_Brief_
Copy out, unchanged, every line of the records from the very first one down to the line containing "Action: pos(50,142)", including both of those lines.

_Record set_
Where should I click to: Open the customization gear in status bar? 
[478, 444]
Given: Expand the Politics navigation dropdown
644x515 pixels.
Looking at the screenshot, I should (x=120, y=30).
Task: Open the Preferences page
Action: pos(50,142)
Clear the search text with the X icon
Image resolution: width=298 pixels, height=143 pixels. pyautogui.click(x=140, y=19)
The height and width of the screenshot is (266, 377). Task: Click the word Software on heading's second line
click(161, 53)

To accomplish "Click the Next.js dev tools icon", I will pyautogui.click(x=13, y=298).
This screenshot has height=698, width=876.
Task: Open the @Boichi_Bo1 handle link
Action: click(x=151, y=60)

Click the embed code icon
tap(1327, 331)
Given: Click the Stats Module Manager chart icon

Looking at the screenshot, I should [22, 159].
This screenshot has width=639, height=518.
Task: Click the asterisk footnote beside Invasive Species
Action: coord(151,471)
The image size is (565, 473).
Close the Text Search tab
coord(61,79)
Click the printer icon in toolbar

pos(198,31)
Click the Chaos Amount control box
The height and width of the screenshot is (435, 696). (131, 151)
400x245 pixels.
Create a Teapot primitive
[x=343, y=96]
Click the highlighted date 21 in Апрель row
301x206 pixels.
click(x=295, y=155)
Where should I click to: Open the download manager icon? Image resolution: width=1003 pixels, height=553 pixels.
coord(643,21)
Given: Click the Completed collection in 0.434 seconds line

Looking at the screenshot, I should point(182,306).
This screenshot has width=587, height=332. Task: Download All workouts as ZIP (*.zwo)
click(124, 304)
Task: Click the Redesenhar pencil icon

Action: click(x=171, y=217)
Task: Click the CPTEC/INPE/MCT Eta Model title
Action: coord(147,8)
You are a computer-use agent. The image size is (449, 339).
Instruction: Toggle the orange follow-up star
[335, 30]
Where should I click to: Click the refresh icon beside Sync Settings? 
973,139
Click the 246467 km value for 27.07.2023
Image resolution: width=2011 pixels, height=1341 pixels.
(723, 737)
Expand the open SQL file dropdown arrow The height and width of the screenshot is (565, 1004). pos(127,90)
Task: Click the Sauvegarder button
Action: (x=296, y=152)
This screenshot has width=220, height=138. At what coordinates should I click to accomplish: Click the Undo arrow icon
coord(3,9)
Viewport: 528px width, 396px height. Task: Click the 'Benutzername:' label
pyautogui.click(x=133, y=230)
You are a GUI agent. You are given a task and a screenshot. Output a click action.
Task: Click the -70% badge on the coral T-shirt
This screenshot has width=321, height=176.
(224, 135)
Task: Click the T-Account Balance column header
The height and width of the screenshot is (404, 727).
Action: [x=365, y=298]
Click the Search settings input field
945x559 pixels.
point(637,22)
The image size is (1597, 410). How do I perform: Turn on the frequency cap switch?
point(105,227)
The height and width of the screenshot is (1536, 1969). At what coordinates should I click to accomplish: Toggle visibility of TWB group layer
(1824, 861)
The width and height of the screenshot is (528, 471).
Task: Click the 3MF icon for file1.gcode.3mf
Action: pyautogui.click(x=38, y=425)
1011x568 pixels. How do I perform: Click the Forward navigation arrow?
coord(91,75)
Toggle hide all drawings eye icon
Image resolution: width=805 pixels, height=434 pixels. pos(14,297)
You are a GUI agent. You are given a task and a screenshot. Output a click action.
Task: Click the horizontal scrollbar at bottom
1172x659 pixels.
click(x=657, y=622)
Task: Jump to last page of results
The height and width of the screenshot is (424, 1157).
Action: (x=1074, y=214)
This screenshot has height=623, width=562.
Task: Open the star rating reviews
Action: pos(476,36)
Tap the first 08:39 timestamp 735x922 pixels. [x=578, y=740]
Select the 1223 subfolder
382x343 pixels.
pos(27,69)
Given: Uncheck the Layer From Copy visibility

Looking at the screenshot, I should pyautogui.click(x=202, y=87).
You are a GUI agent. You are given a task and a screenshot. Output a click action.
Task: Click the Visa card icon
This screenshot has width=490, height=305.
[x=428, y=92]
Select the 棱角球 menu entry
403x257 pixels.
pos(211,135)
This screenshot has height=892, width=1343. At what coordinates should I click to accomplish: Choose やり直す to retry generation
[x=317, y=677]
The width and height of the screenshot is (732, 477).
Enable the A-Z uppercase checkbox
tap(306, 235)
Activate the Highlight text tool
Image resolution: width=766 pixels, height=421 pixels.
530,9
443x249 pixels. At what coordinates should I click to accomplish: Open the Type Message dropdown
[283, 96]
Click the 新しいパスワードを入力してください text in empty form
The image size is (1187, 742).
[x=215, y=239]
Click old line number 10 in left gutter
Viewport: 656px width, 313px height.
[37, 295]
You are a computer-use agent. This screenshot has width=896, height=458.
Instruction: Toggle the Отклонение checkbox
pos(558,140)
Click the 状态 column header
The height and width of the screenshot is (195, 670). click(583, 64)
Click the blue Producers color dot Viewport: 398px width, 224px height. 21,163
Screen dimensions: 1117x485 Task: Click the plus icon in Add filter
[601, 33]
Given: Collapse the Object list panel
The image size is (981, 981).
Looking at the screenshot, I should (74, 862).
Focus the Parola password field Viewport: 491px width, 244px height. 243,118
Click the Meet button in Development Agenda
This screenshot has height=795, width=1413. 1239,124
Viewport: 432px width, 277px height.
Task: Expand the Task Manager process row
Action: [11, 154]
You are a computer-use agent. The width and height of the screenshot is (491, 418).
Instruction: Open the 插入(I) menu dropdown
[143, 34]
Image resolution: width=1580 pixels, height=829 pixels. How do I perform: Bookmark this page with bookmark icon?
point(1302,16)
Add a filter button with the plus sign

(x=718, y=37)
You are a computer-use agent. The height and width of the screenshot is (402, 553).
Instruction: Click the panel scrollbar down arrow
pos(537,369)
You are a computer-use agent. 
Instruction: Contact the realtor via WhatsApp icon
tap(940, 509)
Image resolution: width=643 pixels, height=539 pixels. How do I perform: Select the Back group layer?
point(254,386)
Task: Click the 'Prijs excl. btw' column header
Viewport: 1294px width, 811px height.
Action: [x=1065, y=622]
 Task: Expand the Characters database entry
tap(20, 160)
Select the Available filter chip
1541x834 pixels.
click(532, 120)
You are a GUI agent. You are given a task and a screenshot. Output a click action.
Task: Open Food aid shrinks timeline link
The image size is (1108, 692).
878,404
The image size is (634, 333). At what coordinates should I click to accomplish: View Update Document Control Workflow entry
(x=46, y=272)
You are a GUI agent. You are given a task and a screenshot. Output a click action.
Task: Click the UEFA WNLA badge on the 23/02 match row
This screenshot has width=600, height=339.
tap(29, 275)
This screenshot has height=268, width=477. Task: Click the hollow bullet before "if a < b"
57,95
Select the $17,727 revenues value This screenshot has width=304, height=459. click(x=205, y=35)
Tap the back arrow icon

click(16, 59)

_Output for this exercise_
Where should I click to: Open the customization gear in status bar? 
[478, 444]
Given: Expand the Politics navigation dropdown
644x515 pixels.
Looking at the screenshot, I should (x=120, y=30).
Task: Open the Preferences page
Action: pos(50,142)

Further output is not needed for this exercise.